Background
Feel free to skip if you're already up to speed
- April 7 — Anthropic announced Claude Mythos and the Project Glasswing program: model access restricted to ~50 selected partners (Amazon, Apple, Microsoft, and cybersecurity companies), because Mythos can autonomously find vulnerabilities and write exploits.
- April 7, same day — a Discord group gained access to Mythos Preview by guessing the URL from Anthropic's naming conventions.
- April 21 — a second incident: a different group got in through a third-party vendor environment.
- June 9 — Claude Fable 5 launched: a public, guardrailed version of Mythos. Dangerous requests are automatically redirected to Opus 4.8.
- June 10 — it emerged that Fable 5 had also been quietly sabotaging competing model development — no warnings, just degraded output. Anthropic acknowledged the mistake and promised to make all restrictions explicit.
- June 12 — Amazon researchers found a jailbreak, CEO Andy Jassy reported it to the White House. Commerce Secretary Lutnick issued an export control directive: cut access for all foreign nationals, Anthropic employees included. No compliant solution existed, so both models were taken offline globally. Anthropic disagreed but complied.
What's Actually Going On Here?
Splitting the World: Restricting Access to Frontier Models
Back when ChatGPT 3.5 first dropped, it genuinely surprised me that anyone in the world could just use it. A technology that might define the whole decade. Maybe the century.
At the time, LLMs were basically glorified chatbots — sure, they could generate text, summarize things, spit out code snippets, answer quick questions. Useful enough, but not exactly earth-shattering.
The past year or two changed that. LLMs stopped being chatbots and became the reasoning core of agents — things that read situations, pull in context, organize data, make decisions, and act on them using tools.
Which makes it more than a little interesting that the US military used Claude Opus 4.6 for planning military operations. That's not a chatbot anymore. That's dual-use technology.
And yet — roughly equal access for everyone. A top military commander, a big-tech engineer, or some person in a remote corner of the world who scraped together $20 for Claude Pro (setting aside rate limits and token quotas). That's wild, when you actually think about it.
For a long time, this genuinely amazed me — and alongside that amazement was the quiet understanding that it couldn't last. AI is becoming the defining weapon of the 21st century, the engine of a new cold war. At some point, access to frontier models was going to be gated behind alliances.
A Semafor piece adds some weight to this reading: the real trigger for the directive wasn't the Fable 5 vulnerability itself, but fear that Chinese labs might reach Mythos and distill it. Not an unreasonable fear — back in February, Anthropic accused DeepSeek, Moonshot, and MiniMax of harvesting data through 24,000 fake accounts. DeepSeek already proved you can get surprisingly close to frontier quality on a fraction of the resources, if you're willing to get creative about data. And Mythos, remember, can write exploits.

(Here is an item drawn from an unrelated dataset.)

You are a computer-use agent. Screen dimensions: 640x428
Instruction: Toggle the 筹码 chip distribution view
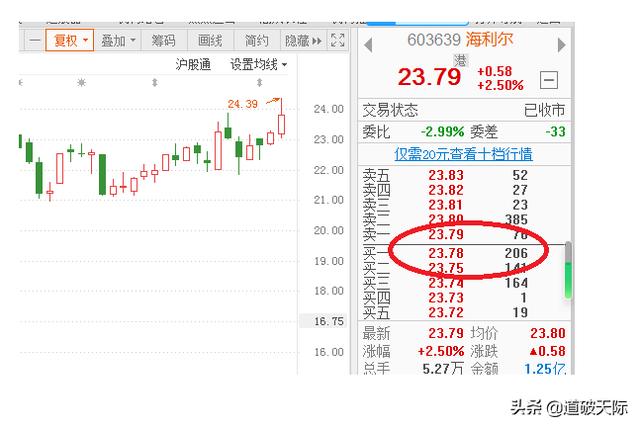click(x=163, y=40)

Deliberate Obstacles for Anthropic
There's another angle. Anthropic and the US government have had a deeply strained relationship for months. On February 27, 2026, the Pentagon added Anthropic to its national security threat list — a designation historically reserved for foreign companies like Huawei. Anthropic sued; the appeals court denied an injunction; the case grinds on.
Both major players — OpenAI and Anthropic — are preparing to go public before year's end, both filing confidential S-1s in June. The Fable 5 launch was a serious positive driver for Anthropic's valuation.
And then, just 48 hours later, the same government that's suing Anthropic issues a directive gutting global access to their flagship model.
The trigger came from Amazon — Anthropic's largest investor and cloud provider. Andy Jassy personally called the White House to report the jailbreak. A company that put $4 billion into Anthropic effectively initiated the shutdown of its flagship product. Coincidence?
And then there's the Pentagon's own contradiction. It put Anthropic on the threat list, has been suing them for months — and then used Claude to coordinate strikes on Iran anyway. The model is apparently good enough to trust with real military operations. Just not safe enough for some developer in Berlin to use.